Pagels contended that the gospel of Thomas was intended for those already familiar with a public account of Jesus’ life. Paired with John’s gospel, which the Princeton academic asserted was written in the same tradition, Thomas was written so that readers would have a “new, deeper meaning” “to be read complementarily” with John’s message of salvation.
Pagels speculated that Jesus was “probably illiterate” but memorized scripture the way Jewish boys memorize the Torah. It was “very likely” he quoted them all the time.
The Earliest Teaching of Jesus?
Speaking to two dozen area clergy on Friday morning, Pagels assessed that Thomas shares a common tradition with the synoptic gospels and the gospel of John. The author may have had access to Q, a speculated source material for the synoptic gospels.
Introducing the history of Thomas, Pagels explained that in the year 367 the Archbishop of Alexandria, Egypt effectively banned the book alongside other extra-canonical volumes, relaying to monks “these books will lead you astray.”

=-=-=-=-=

## Actions to take
A: Can you return the passage on the gospel of Thomas word for word, from "Pagels contended that" to "message of salvation."?
B: How would you render this sentence from the passage on the gospel of Thomas in Spanish: "Pagels speculated that Jesus was “probably illiterate” but memorized scripture the way Jewish boys memorize the Torah."
The records are separate from the passage on the gospel of Thomas.

=-=-=-=-=

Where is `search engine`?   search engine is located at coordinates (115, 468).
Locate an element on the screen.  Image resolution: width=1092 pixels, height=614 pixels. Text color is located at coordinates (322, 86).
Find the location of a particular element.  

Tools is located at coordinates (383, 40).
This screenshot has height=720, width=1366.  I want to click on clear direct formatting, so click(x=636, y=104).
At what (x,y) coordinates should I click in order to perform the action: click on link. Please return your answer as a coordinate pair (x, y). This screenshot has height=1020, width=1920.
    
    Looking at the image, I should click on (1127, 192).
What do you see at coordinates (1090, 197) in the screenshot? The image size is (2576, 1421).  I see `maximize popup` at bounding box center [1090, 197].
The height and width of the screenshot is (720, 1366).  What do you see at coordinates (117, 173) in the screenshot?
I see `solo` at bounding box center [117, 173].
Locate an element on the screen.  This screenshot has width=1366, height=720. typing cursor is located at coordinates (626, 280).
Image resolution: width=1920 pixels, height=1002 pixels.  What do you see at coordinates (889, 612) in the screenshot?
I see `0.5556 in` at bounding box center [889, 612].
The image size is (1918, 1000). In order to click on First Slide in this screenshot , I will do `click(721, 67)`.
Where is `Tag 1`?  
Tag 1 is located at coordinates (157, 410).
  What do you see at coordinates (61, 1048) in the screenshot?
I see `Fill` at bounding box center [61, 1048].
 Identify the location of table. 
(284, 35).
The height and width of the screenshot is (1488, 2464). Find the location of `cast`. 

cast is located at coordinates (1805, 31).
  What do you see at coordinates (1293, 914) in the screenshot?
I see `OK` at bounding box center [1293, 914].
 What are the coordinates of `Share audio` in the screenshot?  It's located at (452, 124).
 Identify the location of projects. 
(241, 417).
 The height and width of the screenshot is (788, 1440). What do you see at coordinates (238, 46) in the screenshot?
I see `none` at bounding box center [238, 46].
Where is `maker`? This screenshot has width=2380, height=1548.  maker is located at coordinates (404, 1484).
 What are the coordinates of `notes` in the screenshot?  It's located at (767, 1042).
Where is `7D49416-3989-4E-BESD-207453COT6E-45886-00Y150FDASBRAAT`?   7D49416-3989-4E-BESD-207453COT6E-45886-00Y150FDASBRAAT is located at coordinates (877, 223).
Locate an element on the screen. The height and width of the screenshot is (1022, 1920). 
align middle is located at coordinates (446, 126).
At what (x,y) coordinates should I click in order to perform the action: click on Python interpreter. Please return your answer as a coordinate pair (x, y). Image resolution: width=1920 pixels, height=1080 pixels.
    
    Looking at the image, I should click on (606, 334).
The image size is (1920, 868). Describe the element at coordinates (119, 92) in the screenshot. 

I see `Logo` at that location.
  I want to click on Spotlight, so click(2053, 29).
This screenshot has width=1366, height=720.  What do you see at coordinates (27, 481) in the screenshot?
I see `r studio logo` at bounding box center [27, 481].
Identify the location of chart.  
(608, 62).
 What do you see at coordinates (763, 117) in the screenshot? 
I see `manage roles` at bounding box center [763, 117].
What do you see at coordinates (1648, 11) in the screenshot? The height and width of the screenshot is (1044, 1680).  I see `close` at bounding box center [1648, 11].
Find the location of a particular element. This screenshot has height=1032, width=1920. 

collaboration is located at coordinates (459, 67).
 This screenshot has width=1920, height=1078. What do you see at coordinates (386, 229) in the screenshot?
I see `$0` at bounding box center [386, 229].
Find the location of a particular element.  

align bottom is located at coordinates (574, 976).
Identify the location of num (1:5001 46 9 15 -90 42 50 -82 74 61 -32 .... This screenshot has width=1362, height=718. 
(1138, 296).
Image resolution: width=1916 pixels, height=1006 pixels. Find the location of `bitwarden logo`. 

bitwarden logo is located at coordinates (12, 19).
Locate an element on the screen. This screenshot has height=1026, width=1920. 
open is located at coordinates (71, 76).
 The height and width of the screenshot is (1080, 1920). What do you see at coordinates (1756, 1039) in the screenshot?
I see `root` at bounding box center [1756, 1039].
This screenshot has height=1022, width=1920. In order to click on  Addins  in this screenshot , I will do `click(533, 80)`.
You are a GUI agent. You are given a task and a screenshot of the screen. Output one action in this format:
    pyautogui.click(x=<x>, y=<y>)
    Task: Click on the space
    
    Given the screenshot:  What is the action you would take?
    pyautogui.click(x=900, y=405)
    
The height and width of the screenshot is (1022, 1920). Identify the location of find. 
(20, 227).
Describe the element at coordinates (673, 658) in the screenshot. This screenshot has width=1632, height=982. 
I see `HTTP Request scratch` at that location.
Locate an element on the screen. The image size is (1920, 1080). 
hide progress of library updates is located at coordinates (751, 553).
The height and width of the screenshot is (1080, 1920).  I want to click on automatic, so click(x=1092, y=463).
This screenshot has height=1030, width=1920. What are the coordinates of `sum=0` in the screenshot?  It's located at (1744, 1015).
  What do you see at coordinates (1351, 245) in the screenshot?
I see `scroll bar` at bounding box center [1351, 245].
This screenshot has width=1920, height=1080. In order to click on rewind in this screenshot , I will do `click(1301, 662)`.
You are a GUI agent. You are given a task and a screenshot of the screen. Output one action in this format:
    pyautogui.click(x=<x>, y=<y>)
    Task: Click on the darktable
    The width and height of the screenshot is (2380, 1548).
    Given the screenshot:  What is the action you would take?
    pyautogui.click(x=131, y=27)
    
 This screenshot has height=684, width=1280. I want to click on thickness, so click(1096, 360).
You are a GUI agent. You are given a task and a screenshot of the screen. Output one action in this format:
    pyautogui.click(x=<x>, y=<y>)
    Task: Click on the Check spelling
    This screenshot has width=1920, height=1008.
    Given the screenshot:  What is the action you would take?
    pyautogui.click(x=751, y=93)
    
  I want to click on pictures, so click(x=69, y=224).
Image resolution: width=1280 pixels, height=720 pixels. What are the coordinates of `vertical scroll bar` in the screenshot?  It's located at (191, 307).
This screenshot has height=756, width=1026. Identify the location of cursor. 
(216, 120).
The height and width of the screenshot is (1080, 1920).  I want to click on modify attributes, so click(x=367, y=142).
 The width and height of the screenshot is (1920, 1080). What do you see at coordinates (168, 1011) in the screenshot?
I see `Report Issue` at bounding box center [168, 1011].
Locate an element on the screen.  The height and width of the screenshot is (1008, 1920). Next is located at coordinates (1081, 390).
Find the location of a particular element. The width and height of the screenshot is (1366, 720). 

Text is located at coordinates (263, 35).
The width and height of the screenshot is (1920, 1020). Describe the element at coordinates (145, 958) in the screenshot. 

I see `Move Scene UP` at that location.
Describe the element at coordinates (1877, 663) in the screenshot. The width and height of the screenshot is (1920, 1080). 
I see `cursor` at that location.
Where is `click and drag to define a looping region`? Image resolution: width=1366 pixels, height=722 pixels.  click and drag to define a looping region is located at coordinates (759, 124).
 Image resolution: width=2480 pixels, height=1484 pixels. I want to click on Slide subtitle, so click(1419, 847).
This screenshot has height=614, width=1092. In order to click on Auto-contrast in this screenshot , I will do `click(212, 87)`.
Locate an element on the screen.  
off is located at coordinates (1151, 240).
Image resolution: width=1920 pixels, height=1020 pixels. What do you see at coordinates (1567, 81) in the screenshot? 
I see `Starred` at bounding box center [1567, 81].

=-=-=-=-=

## Answers by item
A:
Pagels contended that the gospel of Thomas was intended for those already familiar with a public account of Jesus’ life. Paired with John’s gospel, which the Princeton academic asserted was written in the same tradition, Thomas was written so that readers would have a “new, deeper meaning” “to be read complementarily” with John’s message of salvation.

B: Pagels especuló que Jesús era «probablemente analfabeto», pero memorizaba las escrituras del mismo modo en que los niños judíos memorizan la Torá.